The case for sedentarism eliciting health-related consequences independent of physical activity is becoming clearer. Although not all studies demonstrate a link between sedentarism and markers of health, it is notable that the measurement of sedentary behabiour is often qualitative rather than quantitative and as such may not be sensitive enough to discriminate meaningful breaks in sedentary behavior, obfuscating any link between sitting and mortality.
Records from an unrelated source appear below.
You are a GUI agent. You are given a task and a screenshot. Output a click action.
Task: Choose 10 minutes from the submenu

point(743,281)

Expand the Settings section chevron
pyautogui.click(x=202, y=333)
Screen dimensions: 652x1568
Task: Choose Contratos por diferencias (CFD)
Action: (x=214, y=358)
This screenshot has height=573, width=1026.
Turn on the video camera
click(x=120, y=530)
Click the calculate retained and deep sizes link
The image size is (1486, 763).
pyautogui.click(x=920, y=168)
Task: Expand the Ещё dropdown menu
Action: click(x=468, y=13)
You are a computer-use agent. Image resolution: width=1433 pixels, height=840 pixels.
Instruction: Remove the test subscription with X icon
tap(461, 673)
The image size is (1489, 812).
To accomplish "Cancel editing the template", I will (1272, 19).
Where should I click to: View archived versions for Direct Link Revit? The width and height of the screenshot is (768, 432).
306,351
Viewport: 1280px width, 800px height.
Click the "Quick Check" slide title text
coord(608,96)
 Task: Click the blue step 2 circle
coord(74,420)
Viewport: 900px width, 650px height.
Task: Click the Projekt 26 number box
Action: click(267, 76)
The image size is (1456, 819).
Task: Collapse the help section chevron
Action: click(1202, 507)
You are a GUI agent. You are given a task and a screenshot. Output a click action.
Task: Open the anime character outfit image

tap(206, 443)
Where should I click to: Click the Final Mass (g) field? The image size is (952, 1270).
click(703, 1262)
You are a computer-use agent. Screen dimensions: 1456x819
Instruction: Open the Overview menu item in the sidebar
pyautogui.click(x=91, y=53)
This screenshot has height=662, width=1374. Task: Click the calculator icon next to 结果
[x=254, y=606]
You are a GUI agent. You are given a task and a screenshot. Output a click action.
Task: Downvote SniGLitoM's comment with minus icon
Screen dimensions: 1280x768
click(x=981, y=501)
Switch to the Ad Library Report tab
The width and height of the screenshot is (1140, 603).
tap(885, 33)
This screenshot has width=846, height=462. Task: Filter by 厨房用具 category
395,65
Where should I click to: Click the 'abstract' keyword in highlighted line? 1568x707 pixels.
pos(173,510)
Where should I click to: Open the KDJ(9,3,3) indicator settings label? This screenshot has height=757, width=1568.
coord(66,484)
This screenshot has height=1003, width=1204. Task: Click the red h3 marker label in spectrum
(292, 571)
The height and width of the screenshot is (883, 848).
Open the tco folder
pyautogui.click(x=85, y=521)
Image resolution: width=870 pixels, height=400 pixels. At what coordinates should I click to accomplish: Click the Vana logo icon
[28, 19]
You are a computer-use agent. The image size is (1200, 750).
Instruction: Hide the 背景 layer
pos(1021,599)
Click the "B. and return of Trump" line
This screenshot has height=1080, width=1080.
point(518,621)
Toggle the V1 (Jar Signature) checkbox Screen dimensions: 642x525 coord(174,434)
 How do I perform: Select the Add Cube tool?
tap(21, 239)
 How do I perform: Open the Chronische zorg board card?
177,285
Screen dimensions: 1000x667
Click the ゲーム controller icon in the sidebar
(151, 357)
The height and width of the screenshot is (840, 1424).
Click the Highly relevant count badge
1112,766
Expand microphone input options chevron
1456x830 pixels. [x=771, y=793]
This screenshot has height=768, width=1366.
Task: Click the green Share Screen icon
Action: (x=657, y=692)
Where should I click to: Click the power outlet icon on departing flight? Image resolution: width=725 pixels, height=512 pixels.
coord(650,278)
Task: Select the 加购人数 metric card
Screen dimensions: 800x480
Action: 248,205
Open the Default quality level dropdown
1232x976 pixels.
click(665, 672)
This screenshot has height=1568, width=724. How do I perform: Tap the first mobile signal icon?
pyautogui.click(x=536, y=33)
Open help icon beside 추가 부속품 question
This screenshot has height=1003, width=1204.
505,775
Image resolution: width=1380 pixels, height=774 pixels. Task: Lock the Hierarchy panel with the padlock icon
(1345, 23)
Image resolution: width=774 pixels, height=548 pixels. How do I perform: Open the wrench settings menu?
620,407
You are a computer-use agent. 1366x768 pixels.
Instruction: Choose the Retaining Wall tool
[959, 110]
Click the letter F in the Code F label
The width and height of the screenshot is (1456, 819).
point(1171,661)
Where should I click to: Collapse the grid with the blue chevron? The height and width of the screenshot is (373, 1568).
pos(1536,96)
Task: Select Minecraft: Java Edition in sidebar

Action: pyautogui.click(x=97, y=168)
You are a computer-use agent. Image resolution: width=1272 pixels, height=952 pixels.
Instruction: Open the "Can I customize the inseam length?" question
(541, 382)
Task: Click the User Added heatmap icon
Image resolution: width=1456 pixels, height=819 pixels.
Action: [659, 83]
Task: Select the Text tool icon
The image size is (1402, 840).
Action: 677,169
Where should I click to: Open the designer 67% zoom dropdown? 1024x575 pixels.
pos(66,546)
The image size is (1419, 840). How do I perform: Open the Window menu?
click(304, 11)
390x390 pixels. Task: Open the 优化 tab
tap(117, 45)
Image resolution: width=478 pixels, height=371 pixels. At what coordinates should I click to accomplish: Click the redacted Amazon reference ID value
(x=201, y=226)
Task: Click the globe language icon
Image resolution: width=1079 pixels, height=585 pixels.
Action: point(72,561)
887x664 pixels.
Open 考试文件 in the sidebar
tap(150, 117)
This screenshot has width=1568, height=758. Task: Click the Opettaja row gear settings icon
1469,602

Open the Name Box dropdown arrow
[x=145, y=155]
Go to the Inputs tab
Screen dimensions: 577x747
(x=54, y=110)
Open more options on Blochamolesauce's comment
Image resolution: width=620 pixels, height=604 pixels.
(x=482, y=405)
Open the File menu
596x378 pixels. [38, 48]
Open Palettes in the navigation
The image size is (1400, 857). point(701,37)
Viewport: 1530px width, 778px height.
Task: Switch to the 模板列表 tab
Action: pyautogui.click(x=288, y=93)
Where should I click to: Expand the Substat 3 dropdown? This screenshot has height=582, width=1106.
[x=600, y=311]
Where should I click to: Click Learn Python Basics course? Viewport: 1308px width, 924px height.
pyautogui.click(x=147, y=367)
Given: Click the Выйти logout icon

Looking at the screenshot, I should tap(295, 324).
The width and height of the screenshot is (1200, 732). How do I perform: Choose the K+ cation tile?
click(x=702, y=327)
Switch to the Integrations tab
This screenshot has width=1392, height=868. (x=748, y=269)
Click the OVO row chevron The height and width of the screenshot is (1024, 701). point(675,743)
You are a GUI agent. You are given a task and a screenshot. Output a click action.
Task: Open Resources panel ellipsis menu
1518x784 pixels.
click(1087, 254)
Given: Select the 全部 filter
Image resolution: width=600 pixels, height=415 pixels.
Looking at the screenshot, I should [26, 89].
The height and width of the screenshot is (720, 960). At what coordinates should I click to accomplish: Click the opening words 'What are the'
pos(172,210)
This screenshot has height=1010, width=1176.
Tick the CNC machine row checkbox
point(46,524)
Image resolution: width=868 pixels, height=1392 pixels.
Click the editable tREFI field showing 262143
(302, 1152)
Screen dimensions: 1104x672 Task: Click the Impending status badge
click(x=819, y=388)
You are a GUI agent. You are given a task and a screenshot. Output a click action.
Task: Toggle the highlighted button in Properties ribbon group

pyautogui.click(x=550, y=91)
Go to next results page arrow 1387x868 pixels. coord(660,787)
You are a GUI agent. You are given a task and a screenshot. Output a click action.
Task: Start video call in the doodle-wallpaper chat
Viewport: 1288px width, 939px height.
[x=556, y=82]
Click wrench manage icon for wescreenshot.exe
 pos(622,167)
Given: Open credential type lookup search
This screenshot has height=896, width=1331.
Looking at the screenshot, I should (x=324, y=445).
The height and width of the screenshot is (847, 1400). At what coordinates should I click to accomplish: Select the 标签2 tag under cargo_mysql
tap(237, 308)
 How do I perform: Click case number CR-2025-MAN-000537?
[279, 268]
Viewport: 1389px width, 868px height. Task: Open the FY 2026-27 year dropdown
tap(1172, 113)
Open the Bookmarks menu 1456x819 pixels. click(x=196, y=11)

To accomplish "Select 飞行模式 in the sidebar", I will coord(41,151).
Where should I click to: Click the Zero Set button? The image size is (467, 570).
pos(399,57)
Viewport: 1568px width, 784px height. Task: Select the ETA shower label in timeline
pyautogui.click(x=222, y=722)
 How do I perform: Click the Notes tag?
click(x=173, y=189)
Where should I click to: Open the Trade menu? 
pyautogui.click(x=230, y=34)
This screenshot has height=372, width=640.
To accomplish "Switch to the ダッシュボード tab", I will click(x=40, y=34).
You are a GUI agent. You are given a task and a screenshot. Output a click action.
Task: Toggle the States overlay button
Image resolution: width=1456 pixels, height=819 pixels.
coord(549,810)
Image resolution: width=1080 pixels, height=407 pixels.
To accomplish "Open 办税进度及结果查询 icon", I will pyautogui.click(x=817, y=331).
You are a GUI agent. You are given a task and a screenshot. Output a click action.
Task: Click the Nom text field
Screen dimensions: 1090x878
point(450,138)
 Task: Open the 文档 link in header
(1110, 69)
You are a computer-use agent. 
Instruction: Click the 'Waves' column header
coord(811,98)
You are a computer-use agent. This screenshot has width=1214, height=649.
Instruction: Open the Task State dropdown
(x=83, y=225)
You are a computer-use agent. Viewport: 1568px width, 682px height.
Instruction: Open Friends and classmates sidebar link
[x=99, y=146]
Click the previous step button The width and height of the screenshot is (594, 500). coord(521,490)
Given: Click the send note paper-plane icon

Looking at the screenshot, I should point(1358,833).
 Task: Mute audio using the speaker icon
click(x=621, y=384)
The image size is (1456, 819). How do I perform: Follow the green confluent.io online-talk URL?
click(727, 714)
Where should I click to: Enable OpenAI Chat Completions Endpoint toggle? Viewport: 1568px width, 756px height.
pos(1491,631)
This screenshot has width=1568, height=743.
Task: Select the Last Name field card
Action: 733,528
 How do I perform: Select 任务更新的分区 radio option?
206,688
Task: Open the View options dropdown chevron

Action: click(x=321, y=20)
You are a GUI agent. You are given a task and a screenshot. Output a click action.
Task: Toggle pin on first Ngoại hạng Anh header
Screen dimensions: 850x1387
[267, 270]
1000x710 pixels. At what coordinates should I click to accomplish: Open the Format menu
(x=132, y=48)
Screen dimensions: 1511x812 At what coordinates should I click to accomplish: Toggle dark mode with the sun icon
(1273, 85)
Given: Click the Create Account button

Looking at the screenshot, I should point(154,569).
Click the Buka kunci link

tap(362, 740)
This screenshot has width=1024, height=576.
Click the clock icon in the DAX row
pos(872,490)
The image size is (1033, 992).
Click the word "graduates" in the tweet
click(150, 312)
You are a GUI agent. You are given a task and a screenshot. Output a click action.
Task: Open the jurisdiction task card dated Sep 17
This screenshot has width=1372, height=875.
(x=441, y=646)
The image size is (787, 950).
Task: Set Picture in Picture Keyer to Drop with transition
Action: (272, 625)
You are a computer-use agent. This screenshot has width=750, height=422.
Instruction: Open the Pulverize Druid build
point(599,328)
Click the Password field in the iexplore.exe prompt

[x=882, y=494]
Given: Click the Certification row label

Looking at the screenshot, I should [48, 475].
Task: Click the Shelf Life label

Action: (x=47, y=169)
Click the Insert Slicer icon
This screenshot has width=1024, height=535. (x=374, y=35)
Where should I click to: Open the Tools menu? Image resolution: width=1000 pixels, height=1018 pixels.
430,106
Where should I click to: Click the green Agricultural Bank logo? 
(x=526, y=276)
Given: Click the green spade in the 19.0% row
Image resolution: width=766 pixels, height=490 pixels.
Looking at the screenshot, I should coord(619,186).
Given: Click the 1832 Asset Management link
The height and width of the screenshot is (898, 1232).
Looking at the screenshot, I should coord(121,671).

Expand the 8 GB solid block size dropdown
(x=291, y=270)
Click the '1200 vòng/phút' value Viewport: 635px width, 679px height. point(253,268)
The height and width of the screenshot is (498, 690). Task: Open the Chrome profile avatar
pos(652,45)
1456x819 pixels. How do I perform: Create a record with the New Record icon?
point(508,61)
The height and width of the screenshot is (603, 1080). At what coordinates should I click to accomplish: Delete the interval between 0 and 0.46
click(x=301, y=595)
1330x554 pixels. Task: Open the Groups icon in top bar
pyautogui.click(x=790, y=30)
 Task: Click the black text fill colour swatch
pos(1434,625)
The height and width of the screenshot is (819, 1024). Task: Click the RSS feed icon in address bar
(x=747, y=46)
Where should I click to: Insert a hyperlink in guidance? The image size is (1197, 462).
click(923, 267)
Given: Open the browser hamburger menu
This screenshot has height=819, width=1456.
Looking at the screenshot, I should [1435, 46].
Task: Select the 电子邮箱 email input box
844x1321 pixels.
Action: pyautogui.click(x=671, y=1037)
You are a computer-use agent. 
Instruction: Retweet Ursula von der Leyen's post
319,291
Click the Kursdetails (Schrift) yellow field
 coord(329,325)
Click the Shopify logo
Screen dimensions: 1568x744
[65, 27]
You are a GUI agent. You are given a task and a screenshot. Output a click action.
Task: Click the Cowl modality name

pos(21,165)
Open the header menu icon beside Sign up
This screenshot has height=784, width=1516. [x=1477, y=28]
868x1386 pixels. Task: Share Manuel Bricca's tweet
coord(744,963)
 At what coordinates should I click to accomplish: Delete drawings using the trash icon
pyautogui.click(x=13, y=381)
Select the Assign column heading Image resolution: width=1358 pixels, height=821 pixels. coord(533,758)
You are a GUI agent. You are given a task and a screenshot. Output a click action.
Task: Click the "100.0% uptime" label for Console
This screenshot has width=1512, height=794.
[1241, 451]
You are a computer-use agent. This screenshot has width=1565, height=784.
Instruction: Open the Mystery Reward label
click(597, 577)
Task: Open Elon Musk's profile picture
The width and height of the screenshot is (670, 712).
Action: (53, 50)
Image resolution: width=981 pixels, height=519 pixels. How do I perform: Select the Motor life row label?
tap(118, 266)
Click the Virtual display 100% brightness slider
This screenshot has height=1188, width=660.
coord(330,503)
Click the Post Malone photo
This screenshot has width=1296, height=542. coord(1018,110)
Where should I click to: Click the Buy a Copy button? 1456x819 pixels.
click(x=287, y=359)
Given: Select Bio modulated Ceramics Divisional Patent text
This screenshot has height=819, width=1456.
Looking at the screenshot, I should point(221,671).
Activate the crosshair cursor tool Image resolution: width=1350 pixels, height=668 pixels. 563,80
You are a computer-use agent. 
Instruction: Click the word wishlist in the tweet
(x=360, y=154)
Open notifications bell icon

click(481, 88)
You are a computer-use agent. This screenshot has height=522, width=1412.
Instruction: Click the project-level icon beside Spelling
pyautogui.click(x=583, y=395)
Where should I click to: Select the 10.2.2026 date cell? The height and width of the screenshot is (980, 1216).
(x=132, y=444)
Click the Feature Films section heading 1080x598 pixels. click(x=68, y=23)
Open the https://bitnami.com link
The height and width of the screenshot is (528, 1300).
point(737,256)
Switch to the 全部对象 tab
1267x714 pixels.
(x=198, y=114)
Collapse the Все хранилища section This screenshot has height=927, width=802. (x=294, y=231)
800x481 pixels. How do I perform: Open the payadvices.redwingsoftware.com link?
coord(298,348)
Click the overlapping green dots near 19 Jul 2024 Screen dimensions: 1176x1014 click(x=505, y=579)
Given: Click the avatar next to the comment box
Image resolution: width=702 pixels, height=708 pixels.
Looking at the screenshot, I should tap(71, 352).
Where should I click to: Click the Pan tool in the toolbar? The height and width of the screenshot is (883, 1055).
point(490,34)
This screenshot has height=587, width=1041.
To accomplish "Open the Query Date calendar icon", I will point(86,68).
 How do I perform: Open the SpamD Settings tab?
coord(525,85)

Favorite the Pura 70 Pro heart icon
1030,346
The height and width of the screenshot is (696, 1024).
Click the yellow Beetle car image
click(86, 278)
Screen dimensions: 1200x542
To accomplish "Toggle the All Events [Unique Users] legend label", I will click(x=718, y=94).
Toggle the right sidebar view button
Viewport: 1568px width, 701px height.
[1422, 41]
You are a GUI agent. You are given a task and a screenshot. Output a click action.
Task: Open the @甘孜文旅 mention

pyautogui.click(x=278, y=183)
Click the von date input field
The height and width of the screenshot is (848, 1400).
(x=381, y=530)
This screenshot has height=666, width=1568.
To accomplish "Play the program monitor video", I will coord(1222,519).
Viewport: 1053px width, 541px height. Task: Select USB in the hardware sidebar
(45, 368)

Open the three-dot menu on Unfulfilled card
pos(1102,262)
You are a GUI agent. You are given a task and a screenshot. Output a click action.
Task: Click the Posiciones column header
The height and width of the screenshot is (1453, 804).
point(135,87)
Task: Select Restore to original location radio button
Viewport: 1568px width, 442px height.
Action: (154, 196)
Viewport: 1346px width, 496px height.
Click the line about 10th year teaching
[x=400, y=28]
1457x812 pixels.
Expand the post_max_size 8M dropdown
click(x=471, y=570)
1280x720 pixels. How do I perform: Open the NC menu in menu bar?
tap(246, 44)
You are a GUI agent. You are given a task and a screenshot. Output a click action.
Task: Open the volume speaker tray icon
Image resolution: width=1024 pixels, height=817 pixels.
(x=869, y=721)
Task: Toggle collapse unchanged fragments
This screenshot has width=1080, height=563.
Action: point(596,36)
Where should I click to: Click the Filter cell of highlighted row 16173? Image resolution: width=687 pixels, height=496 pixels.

Indeed, controversy exists as other qualitative studies utilising retrospective, self-reporting of sedentarism, do show a link between sedentarism and markers of health. compelling case in favour of a link existing between sedentarism and poor health, is a study that identified the longitudinal associations between leisure-time sedentary behaviours (such as television viewing, computer use and reading) and metabolic syndrome risk factors in 2517 middle-aged adults (mean age 55.4yrs +/- 4.9).
Theauthors concluded that each hour per week increase in TV viewing and in reading was associated with an increased risk of developing the metabolic syndrome. Similarly, C-reactive protein (CRP), a marker of inflammation and cardiovascular disease (CVD) risk, is also reportedly increased with increased sedentary behaviour. Given these compelling data, and the potential implications of sedentary behaviour in middle and old age, further investigation and debate are needed. Further, the potential for longitudinal risk increments as a consequence of sedentary lifestyle is emerging.